**WORK REQUIRED**
Find the line below with "Click the Instellingen settings link". Print it and every line after it exactly, through the last line, leaving out the pictures.

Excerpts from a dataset
● ● ● ●

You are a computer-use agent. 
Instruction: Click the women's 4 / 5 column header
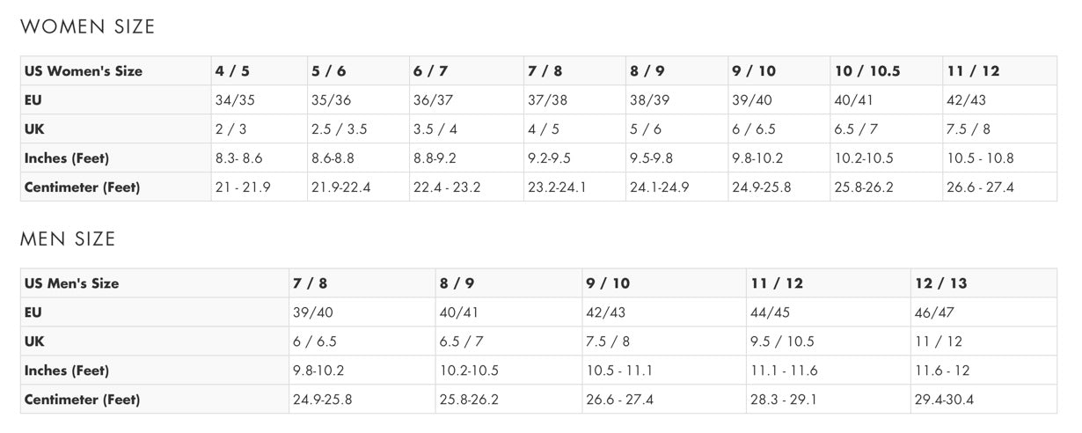coord(231,71)
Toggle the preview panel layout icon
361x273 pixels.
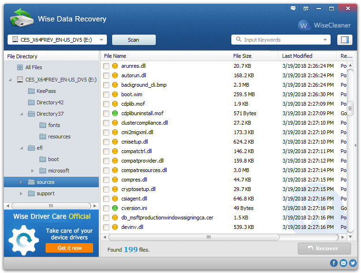345,40
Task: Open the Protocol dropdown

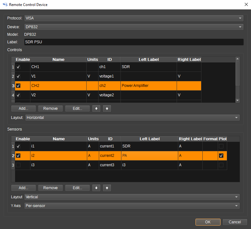Action: [x=134, y=18]
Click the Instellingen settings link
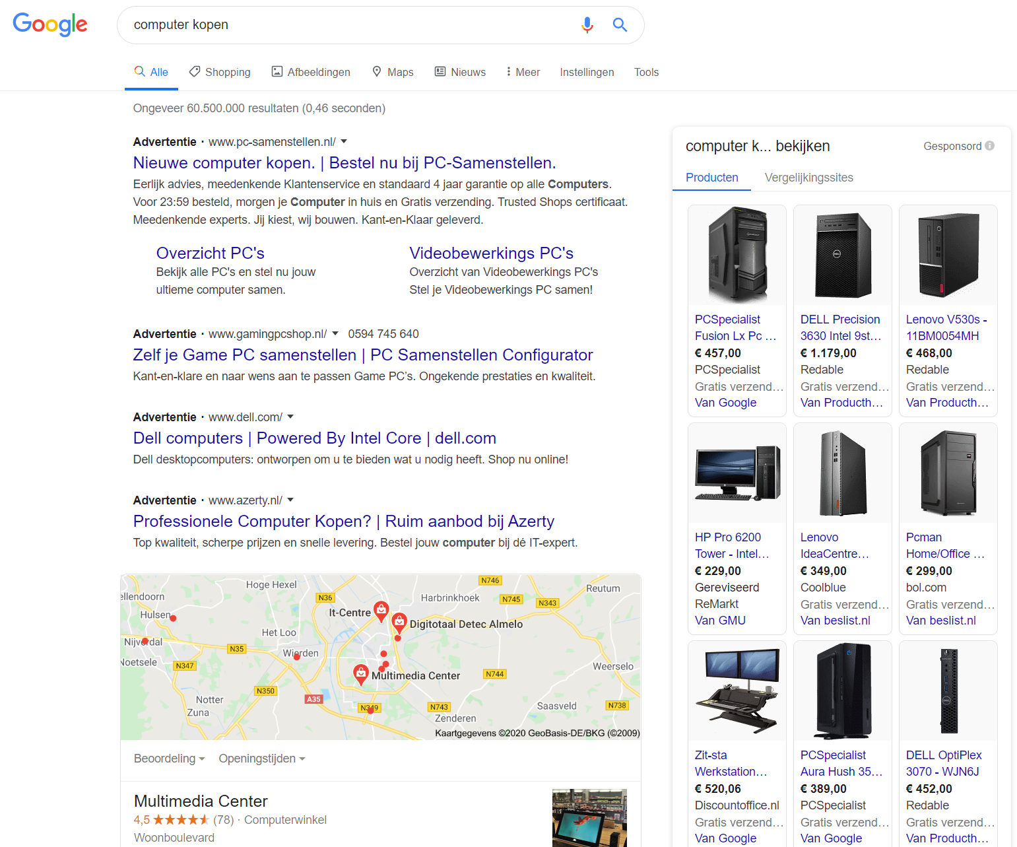 (587, 72)
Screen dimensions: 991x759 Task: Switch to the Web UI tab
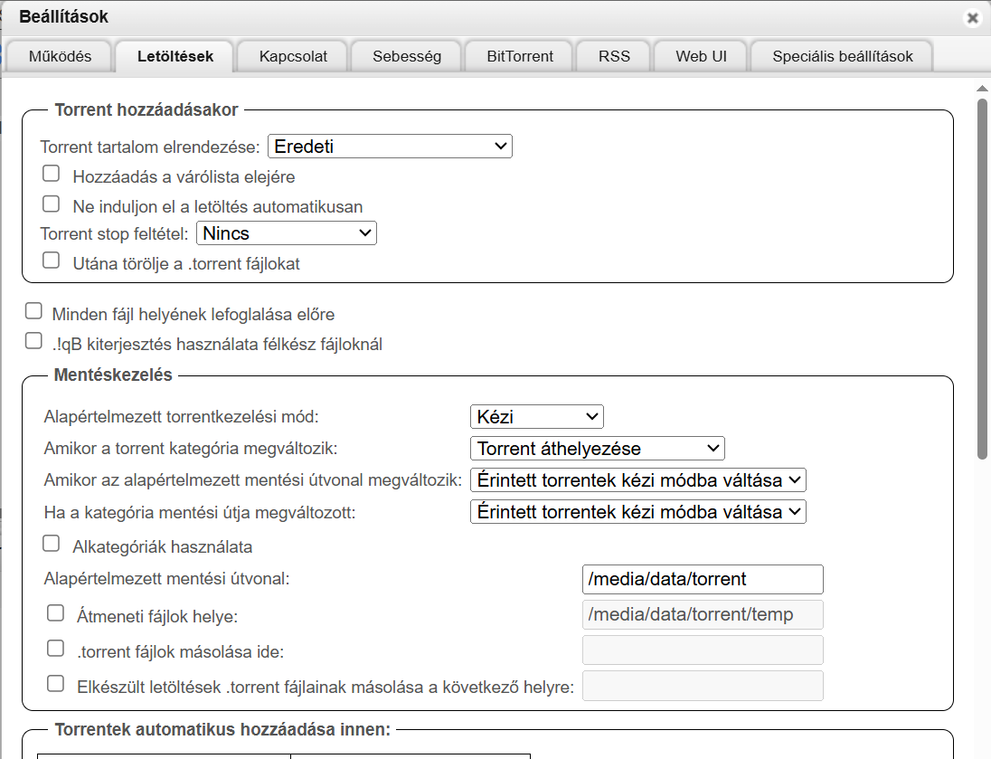(701, 56)
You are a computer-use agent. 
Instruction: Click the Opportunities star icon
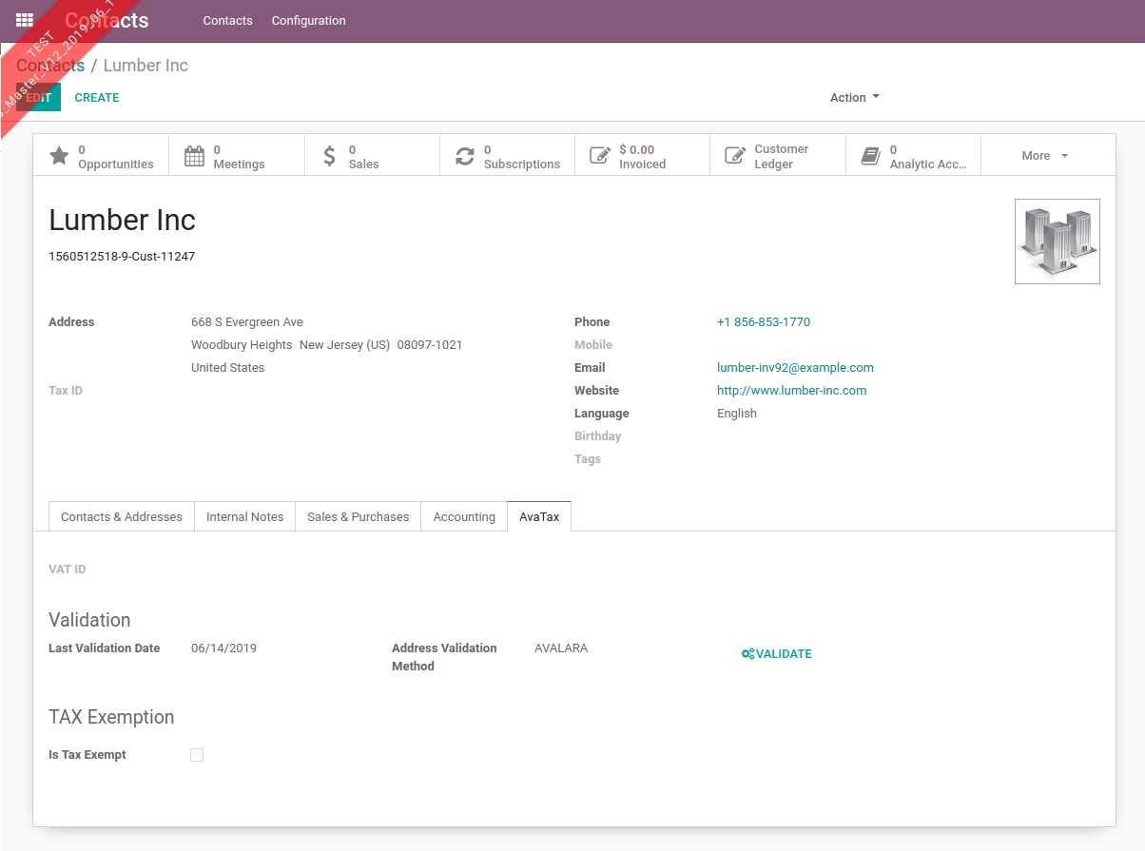coord(59,156)
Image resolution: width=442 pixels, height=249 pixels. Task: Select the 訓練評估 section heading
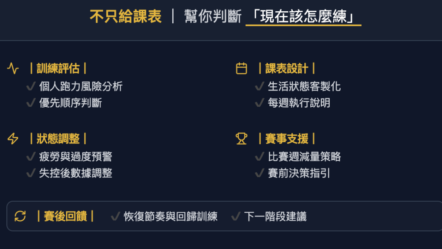coord(58,68)

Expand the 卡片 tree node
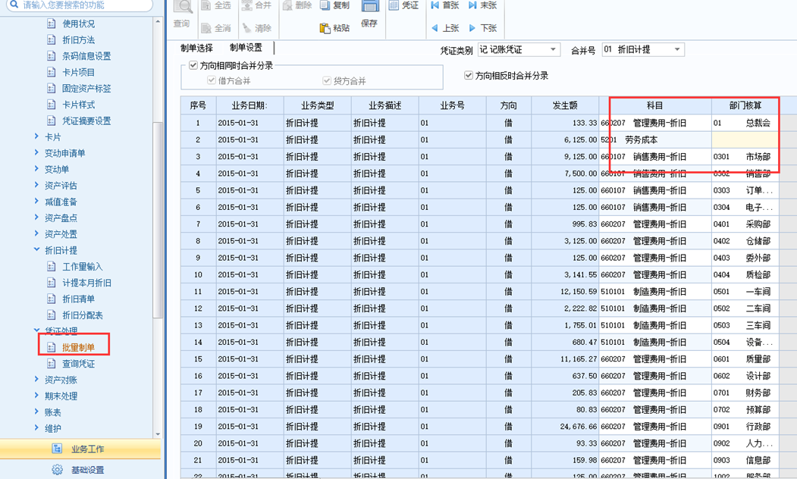pyautogui.click(x=37, y=137)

● ● ● ●

**EXPECTED ANSWER**
Click the Instellingen settings link
 (587, 72)
Screen dimensions: 991x759 Task: Switch to the Web UI tab
(701, 56)
You are a computer-use agent. 
Instruction: Click the Opportunities star icon
coord(59,156)
Image resolution: width=442 pixels, height=249 pixels. Task: Select the 訓練評估 section heading
coord(58,68)

Expand the 卡片 tree node
pyautogui.click(x=37, y=137)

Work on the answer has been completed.